Le Conseil des ministres a adopté, mercredi 26 novembre, le projet de loi autorisant l’adhésion de la Martinique à la Communauté des Caraïbes (CARICOM). Le texte avait été validé par le Conseil d’État huit jours plus tôt, confirmant la solidité juridique de la démarche engagée par la Collectivité territoriale de Martinique (CTM). Cette nouvelle étape rapproche un peu plus l’île de son intégration régionale, un objectif revendiqué de longue date par les autorités locales.

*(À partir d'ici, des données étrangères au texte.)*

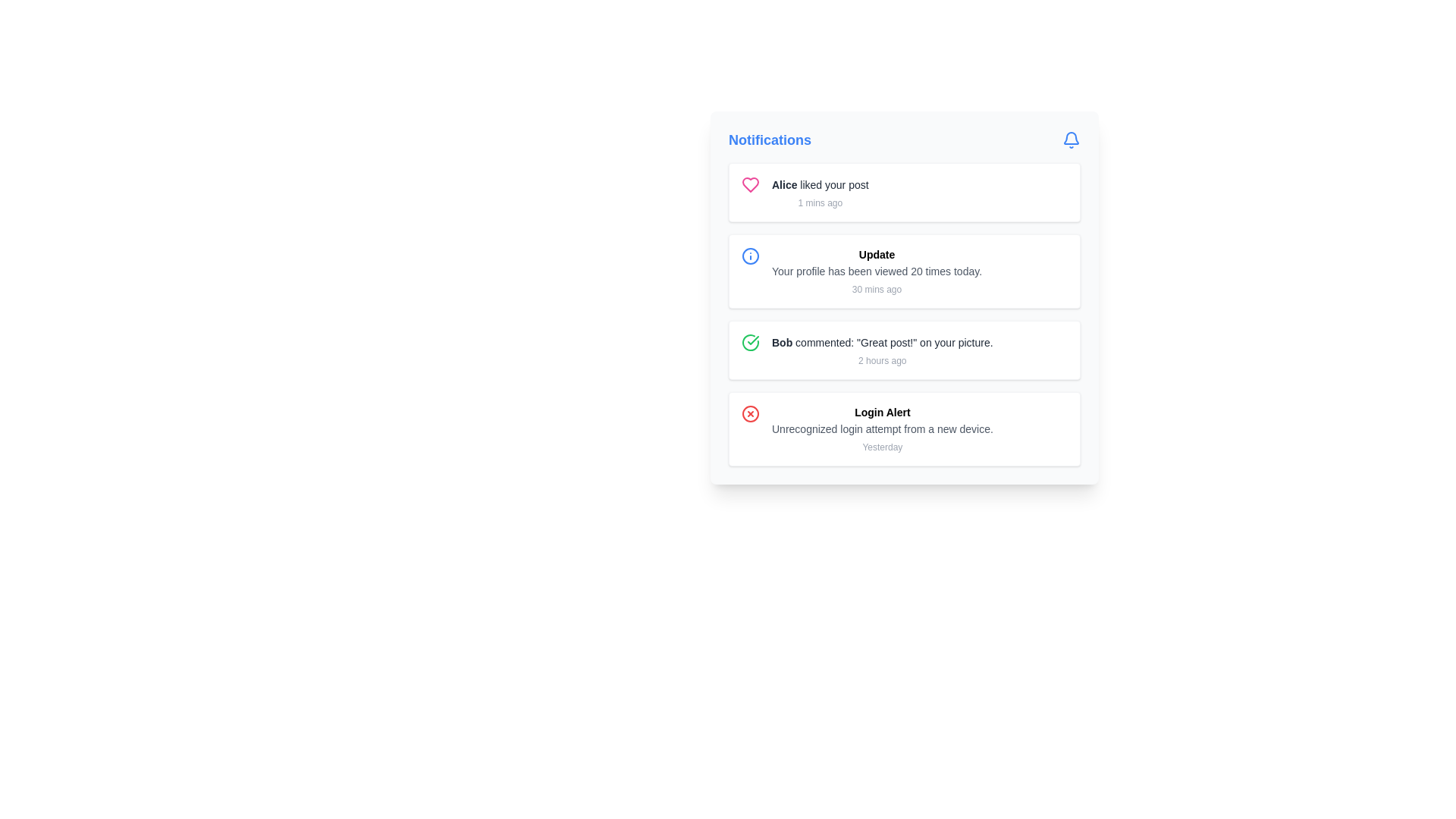  What do you see at coordinates (770, 140) in the screenshot?
I see `the header text component that indicates the context of the notifications section, which is positioned at the top-left corner of the content block` at bounding box center [770, 140].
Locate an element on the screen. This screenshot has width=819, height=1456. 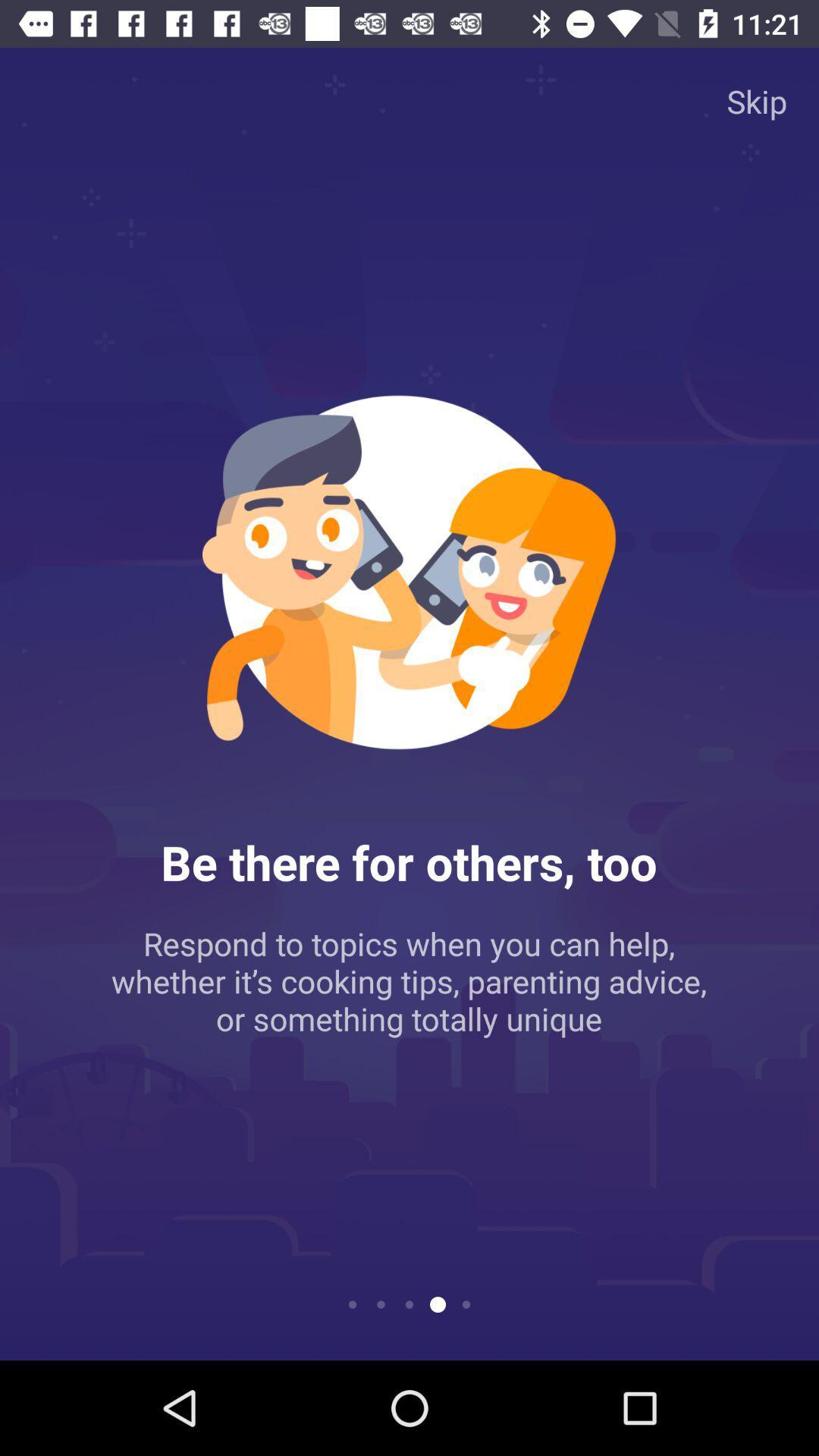
the skip is located at coordinates (757, 100).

Un processus engagé depuis plusieurs années
La signature officielle du protocole d’adhésion par Serge Letchimy, président du Conseil exécutif de la CTM, remonte au 20 février, lors d’une cérémonie organisée à la Barbade. La Martinique rejoindrait la CARICOM en tant que membre associé, à l’instar d’autres territoires non souverains de la région. « C’est une étape déterminante pour notre avenir régional », expliquait alors M. Letchimy, insistant sur la nécessité pour l’île d’« exister pleinement dans son environnement géopolitique naturel ».
Mais comme pour tout acte engageant une collectivité française dans une organisation internationale, la ratification par le Parlement est indispensable. La validation par le Conseil des ministres ouvre ainsi la phase parlementaire, qui devrait s’étendre jusqu’à janvier 2026. L’Assemblée nationale et le Sénat devront se prononcer successivement sur le texte.
Un contexte politique national qui pourrait peser
Si la CTM salue « un pas en avant majeur », la prudence reste de mise. Il ne faut pas crier victoire trop vite, le climat politique national demeure instable, avec une majorité fragilisée et un Parlement profondément fragmenté. L’adoption du projet de loi nécessitera un consensus minimal, loin d’être acquis.
L’intégration à la CARICOM constitue pour la Martinique un enjeu stratégique autant qu’économique. L’organisation rassemble vingt-et-un États et territoires, de la Jamaïque au Guyana, en passant par Trinidad-et-Tobago ou Sainte-Lucie. Malgré des liens historiques et culturels, la Martinique est longtemps restée à l’écart des dynamiques régionales, freinée par son statut de région ultrapériphérique de l’Union européenne et par un cadre institutionnel centralisé.
Des retombées économiques encore incertaines mais porteuses d’espoir
L’impact économique de cette adhésion reste difficile à mesurer. La Martinique exporte peu vers les pays de la Caraïbe, et les filières locales — agriculture, agroalimentaire, BTP, services — devront s’adapter à un marché où la concurrence est vive. Les défenseurs du projet y voient toutefois une opportunité de diversification, dans un contexte post-Covid où la dépendance au marché hexagonal se révèle particulièrement vulnérabilisante.
La dimension symbolique : une revendication d’identité régionale
Au-delà des aspects juridiques et économiques, l’adhésion possède une portée symbolique forte. Elle marque la volonté d’une île française de « parler d’égal à égal » avec ses voisins caribéens, rompant avec l’image d’un territoire tourné exclusivement vers Paris ou Bruxelles.
Pour Serge Letchimy, cette intégration illustre « l’engagement constant de la Martinique dans son ancrage caribéen » et traduit « la reconnaissance, par l’État, de l’importance stratégique de cette orientation ».
Une mise en œuvre conditionnée à la ratification parlementaire
Si le Parlement valide le texte en janvier, la mise en œuvre de l’accord pourra commencer dans la foulée. Il s’agira alors d’installer les mécanismes de représentation de la Martinique au sein de la CARICOM, de définir les domaines de coopération prioritaire et d’adapter les dispositifs existants, notamment ceux liés au cadre européen.